**Problem description**:
Copy the data below word for word, from the line with "You are a computer-use agent. Image" through the line with "click(x=514, y=305)", including both of those lines. Output only those lines.

**Dataset entries**:
## Begin

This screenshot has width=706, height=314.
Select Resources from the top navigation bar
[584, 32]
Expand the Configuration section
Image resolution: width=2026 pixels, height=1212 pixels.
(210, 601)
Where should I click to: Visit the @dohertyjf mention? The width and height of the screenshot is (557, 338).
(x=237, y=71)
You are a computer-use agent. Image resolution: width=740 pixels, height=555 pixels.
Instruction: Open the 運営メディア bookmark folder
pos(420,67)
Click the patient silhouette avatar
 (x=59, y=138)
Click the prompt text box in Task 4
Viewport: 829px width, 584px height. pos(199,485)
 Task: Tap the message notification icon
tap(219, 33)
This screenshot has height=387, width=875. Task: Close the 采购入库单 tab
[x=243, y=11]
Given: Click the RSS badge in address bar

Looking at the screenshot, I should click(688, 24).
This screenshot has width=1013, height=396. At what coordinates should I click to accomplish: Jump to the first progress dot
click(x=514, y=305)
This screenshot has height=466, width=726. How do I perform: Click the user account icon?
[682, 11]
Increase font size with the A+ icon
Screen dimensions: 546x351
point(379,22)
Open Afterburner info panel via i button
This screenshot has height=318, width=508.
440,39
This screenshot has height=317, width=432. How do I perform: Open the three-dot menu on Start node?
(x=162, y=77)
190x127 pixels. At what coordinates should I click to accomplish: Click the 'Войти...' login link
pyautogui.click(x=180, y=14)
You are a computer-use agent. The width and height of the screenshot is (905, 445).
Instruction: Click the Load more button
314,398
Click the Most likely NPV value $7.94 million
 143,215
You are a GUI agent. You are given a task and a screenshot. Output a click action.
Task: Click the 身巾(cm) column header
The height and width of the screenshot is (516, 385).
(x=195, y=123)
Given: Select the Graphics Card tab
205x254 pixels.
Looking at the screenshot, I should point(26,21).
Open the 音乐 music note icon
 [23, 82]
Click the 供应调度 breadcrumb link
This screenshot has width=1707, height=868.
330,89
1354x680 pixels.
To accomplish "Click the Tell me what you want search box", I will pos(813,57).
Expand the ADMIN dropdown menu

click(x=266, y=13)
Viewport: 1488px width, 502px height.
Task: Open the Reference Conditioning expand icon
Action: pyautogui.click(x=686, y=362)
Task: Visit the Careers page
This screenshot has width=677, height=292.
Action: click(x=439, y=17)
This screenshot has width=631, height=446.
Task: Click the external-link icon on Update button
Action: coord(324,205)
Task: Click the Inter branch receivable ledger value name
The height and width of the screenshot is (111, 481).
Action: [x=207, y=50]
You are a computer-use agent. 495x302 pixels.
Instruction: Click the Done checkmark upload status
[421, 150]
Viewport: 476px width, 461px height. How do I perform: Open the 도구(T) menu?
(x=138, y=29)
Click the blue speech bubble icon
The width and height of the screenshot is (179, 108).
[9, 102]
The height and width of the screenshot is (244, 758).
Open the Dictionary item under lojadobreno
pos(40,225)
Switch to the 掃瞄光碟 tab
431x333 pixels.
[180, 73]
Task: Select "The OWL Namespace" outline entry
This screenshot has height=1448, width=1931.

## End

**Solution for this exercise**:
You are a computer-use agent. Image resolution: width=740 pixels, height=555 pixels.
Instruction: Open the 運営メディア bookmark folder
pos(420,67)
Click the patient silhouette avatar
 (x=59, y=138)
Click the prompt text box in Task 4
Viewport: 829px width, 584px height. pos(199,485)
 Task: Tap the message notification icon
tap(219, 33)
This screenshot has height=387, width=875. Task: Close the 采购入库单 tab
[x=243, y=11]
Given: Click the RSS badge in address bar

Looking at the screenshot, I should click(688, 24).
This screenshot has width=1013, height=396. At what coordinates should I click to accomplish: Jump to the first progress dot
click(x=514, y=305)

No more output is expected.